● **Brief**
Extract all records. Keep each one exact.
- Opening Delimiter -
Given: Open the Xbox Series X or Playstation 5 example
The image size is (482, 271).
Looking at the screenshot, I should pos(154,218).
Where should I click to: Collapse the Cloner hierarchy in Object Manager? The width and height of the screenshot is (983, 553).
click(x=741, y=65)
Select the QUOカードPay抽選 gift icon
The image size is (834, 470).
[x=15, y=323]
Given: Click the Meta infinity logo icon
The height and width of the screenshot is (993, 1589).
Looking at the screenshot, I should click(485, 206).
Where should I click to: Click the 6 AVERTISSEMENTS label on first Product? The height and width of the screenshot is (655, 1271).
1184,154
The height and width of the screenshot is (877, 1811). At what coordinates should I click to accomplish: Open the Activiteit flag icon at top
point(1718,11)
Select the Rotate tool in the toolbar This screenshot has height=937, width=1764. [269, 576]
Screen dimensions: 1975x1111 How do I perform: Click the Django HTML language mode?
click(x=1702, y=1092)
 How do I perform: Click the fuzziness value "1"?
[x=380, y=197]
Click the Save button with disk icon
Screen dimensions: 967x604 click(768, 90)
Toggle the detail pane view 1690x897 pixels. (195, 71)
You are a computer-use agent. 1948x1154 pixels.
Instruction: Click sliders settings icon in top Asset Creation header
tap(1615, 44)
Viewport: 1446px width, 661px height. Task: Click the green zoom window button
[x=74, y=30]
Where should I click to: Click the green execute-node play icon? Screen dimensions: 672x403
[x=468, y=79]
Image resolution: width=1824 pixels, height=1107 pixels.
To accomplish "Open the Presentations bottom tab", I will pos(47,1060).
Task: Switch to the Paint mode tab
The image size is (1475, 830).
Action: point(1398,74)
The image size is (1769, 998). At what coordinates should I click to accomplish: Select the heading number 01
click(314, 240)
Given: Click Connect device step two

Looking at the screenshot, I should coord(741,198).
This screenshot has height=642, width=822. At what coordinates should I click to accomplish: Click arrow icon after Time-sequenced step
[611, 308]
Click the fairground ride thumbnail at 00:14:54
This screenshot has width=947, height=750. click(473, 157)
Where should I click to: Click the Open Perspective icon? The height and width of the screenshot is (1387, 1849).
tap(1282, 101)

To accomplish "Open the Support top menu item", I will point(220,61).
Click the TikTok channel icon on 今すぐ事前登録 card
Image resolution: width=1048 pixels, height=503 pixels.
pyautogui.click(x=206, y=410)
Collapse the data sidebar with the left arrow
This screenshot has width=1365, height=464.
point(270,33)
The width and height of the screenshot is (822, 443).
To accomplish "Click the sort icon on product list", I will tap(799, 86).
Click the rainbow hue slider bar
- Closing Delimiter -
● **Your response**
Given: Open the Xbox Series X or Playstation 5 example
The image size is (482, 271).
Looking at the screenshot, I should pos(154,218).
Where should I click to: Collapse the Cloner hierarchy in Object Manager? The width and height of the screenshot is (983, 553).
click(x=741, y=65)
Select the QUOカードPay抽選 gift icon
The image size is (834, 470).
[x=15, y=323]
Given: Click the Meta infinity logo icon
The height and width of the screenshot is (993, 1589).
Looking at the screenshot, I should click(485, 206).
Where should I click to: Click the 6 AVERTISSEMENTS label on first Product? The height and width of the screenshot is (655, 1271).
1184,154
The height and width of the screenshot is (877, 1811). At what coordinates should I click to accomplish: Open the Activiteit flag icon at top
point(1718,11)
Select the Rotate tool in the toolbar This screenshot has height=937, width=1764. [269, 576]
Screen dimensions: 1975x1111 How do I perform: Click the Django HTML language mode?
click(x=1702, y=1092)
 How do I perform: Click the fuzziness value "1"?
[x=380, y=197]
Click the Save button with disk icon
Screen dimensions: 967x604 click(768, 90)
Toggle the detail pane view 1690x897 pixels. (195, 71)
You are a computer-use agent. 1948x1154 pixels.
Instruction: Click sliders settings icon in top Asset Creation header
tap(1615, 44)
Viewport: 1446px width, 661px height. Task: Click the green zoom window button
[x=74, y=30]
Where should I click to: Click the green execute-node play icon? Screen dimensions: 672x403
[x=468, y=79]
Image resolution: width=1824 pixels, height=1107 pixels.
To accomplish "Open the Presentations bottom tab", I will pos(47,1060).
Task: Switch to the Paint mode tab
The image size is (1475, 830).
Action: point(1398,74)
The image size is (1769, 998). At what coordinates should I click to accomplish: Select the heading number 01
click(314, 240)
Given: Click Connect device step two

Looking at the screenshot, I should coord(741,198).
This screenshot has height=642, width=822. At what coordinates should I click to accomplish: Click arrow icon after Time-sequenced step
[611, 308]
Click the fairground ride thumbnail at 00:14:54
This screenshot has width=947, height=750. click(473, 157)
Where should I click to: Click the Open Perspective icon? The height and width of the screenshot is (1387, 1849).
tap(1282, 101)

To accomplish "Open the Support top menu item", I will point(220,61).
Click the TikTok channel icon on 今すぐ事前登録 card
Image resolution: width=1048 pixels, height=503 pixels.
pyautogui.click(x=206, y=410)
Collapse the data sidebar with the left arrow
This screenshot has width=1365, height=464.
point(270,33)
The width and height of the screenshot is (822, 443).
To accomplish "Click the sort icon on product list", I will tap(799, 86).
Click the rainbow hue slider bar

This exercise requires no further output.